Laat een bericht achter in de comments, of mail me op heemkundevandeziel@gmail.com of bel me of wat dan ook. Tot gauw!
ben je nog eens teruggegaan om te kijken of het vaker voorkomt? en je hebt zeker niet een peukje meegenomen? dan zou je op illegale wijze zelfs DNA onderzoek kunnen doen! wat je nooit zou mogen doen! maar het zou kunnen! of nagaan bij de gemeentelijke afvaldienst of ze dit vaker zijn tegengekomen? of er een keer een hele dag gaan vertoeven?
Vroeger dat ik zelf nog rookte had ik altijd een truc.
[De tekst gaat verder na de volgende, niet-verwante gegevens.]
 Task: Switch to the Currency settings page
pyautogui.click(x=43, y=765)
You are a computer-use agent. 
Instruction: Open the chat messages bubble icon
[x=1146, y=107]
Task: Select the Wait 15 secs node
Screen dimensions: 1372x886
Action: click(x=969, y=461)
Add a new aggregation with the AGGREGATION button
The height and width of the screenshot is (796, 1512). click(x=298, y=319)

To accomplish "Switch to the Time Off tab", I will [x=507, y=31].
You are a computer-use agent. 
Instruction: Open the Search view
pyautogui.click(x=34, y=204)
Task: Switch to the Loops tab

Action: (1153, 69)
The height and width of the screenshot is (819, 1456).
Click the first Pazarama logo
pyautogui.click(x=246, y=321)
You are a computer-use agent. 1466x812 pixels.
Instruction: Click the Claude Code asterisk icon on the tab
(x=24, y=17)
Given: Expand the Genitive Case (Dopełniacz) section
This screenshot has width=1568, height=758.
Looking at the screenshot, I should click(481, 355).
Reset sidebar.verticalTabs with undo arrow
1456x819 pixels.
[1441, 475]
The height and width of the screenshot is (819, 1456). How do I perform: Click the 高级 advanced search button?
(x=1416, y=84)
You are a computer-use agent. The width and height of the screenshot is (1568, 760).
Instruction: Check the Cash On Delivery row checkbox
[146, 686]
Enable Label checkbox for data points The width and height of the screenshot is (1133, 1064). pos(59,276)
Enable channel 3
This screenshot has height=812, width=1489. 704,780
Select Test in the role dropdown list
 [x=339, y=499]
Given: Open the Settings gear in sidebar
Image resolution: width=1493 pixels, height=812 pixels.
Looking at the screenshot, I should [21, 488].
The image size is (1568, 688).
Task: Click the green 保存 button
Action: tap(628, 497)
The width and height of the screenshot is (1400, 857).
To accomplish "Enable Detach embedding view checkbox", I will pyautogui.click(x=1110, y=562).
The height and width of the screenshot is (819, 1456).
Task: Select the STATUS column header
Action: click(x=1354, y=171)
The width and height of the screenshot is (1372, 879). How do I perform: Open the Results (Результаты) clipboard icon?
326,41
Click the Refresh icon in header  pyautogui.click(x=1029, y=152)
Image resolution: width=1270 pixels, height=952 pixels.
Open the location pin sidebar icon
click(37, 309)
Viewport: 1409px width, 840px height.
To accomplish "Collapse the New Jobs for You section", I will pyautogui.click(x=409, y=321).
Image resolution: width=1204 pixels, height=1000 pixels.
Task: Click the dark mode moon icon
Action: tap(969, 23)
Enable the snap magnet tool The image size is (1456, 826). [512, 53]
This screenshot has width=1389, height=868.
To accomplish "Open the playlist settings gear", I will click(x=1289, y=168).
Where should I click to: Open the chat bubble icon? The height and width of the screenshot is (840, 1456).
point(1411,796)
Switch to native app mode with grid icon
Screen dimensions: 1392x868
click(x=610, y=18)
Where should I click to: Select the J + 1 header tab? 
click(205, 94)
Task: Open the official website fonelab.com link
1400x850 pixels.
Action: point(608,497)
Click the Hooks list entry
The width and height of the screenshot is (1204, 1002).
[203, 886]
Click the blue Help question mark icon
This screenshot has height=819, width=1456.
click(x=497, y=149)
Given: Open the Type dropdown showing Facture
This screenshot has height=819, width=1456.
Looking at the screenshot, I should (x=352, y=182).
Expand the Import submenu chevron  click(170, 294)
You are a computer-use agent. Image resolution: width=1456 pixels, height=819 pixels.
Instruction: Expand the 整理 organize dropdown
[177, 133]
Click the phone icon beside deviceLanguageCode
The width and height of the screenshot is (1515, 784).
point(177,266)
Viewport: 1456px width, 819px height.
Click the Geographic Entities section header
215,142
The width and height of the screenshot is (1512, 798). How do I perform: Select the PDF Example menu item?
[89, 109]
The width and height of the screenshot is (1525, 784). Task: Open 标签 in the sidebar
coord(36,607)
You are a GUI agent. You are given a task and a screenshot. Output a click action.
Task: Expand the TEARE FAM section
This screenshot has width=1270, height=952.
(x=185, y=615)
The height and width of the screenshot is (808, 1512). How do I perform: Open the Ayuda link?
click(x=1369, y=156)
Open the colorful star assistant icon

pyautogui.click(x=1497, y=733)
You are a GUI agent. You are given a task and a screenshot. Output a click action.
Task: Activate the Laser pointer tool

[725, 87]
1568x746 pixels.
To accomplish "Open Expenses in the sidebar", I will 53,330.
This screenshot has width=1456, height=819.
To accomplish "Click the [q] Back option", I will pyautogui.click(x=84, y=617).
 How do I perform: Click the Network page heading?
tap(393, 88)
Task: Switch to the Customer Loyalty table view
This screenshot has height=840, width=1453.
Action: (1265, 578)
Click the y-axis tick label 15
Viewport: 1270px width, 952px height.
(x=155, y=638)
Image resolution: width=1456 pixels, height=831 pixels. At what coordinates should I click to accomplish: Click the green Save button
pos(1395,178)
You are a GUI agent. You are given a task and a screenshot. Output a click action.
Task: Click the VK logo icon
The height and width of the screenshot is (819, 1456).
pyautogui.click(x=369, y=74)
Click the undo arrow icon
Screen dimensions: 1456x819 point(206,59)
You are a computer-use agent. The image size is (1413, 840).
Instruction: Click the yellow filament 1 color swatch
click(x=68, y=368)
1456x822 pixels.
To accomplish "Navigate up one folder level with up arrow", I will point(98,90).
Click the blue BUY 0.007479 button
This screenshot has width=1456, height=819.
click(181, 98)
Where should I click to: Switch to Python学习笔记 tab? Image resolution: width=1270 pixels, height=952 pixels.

Wanneer ik op de Haagse tram wachtte stak ik altijd een sigaret op, want ik leefde bij het idee van: “zul je net zien, nu komt ineens de tram”. Wat het _toeval_ niet weet, is dat ik domme pech stiekem gebruikte om op tijd op school te komen. Het gevolg was elke dag een slechts 5x behijsde sigaret.
Ik kan me heel goed voorstellen bij een station, dat iemand ditzelfde trucje toepast. Ik heb deze lifehack van niet zo erge pech omzetten naar geluk nog nooit hardop uitgesproken, dus ik weet ook niet of dit een standaard procedure is bij rokers. Wat op zich logisch is, in die tijd manifesteerde nog niemand. Het gebed was het hoogst haalbare.
Het kan dus donders goed zijn, gezien de plek, dat er iemand daar wacht op een bus, tram of trein en zo zijn of haar wachttijd wil verkorten. Het kan dus interessant zijn om te onderzoeken wat het weer was in de periode van je vondst. Want weer kan grote invloed hebben op halfwaardetijd van piraatshag.